Michael Heinrich

Integration of piezoelectric polymer transducers into microsystems for sensing applications

A polymer-based sensor for low frequency acceleration detection is fabricated by using microinjection molding technologies. Finite Element simulations and characterization of the sensing functionality are done. Due to an out-of-plane acceleration a force is applied to a seismic mass (length and width each 3.2 mm, thickness 1 mm), which leads to a deformation of a connected plate with dimensions of 1 mm × 1 mm × 50 μm. Thus, charge separation at the electrodes of integrated piezoelectric polyvinylidene fluoride (PVDF) copolymer sheets occur and can be measured as sensor signal. A charge sensitivity of 0.57 pC/g is determined which is in good agreement with the simulation results. A resonance frequency of 660 Hz was measured. Furthermore, the sensor concept as well as preparation technologies to assemble a compound structure containing piezoelectric layers and the system integration by micro injection molding are discussed. In addition, different bonding techniques for the assembly of the functional components are investigated and described.

Microinjection molding of polypropylene (PP) filled with MWCNT: Influence of processing parameters on the mechanical properties

Polypropylene composites with different contents of multiwalled carbon nanotubes (MWCNT) were microinjection molded to investigate the influence of melt temperature and injection velocity on the final mechanical properties. Therefore, samples of various MWCNT loadings from 1 wt% to 5 wt% were prepared by diluting commercial masterbatches. Microinjection molding was used to prepare micro tensile bars under different processing conditions. The nano composites expose mechanical properties significantly influenced by nanotube loading, injection velocity and melt temperature.

Initial Stress Behaviour of Micro Injection-Moulded Devices with Integrated Piezo-Fibre Composites

Based on an increasing demand for function integration in small components, micro injection moulding offers a highly productive solution to combine plastic structures with additional electronic and mechatronic features. Particularly two-component micro injection moulding allows embedding of active elements as well as the application of electric contacts in one process step by using insolating and conductive compounds, respectively. The study outlines major effects on the thermo-mechanical compatibility of active modules comprising several stacked piezo fibre composite beams. With regard to material properties, geometry of the module, machine set up and processing parameters a structural and strength analysis including process induced residual stress is used to predict favourable material combination and composite design.
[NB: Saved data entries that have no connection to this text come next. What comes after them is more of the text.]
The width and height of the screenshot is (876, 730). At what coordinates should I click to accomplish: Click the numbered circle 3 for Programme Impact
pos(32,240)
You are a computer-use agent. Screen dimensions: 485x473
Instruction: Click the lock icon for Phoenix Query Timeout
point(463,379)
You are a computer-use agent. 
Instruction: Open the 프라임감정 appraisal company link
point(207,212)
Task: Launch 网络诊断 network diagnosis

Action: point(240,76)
Fiber-reinforced composite structures with embedded piezoelectric sensors

Embedding of piezoelectric materials into fiber-reinforced composites is constituted as promising technology to develop ultra-sensitive structural health monitoring functionalities, e. g. strain measurement or acoustic emission testing. Here, we present latest results of embedding piezoelectric polymer foils into fiber-reinforced composite structures. The applied processing technique allows the implementation of several piezoelectric transducers at different positions within the fiber-reinforced composite. For studying the functionality non-destructive impact testing and three-point bending experiments were carried out to characterize the composite. Exemplarily, the functionality of the embedded sensors is demonstrated by means of triggering an embedded light emitting diode which is switched on after the piezoelectric transducer sensed mechanical strain.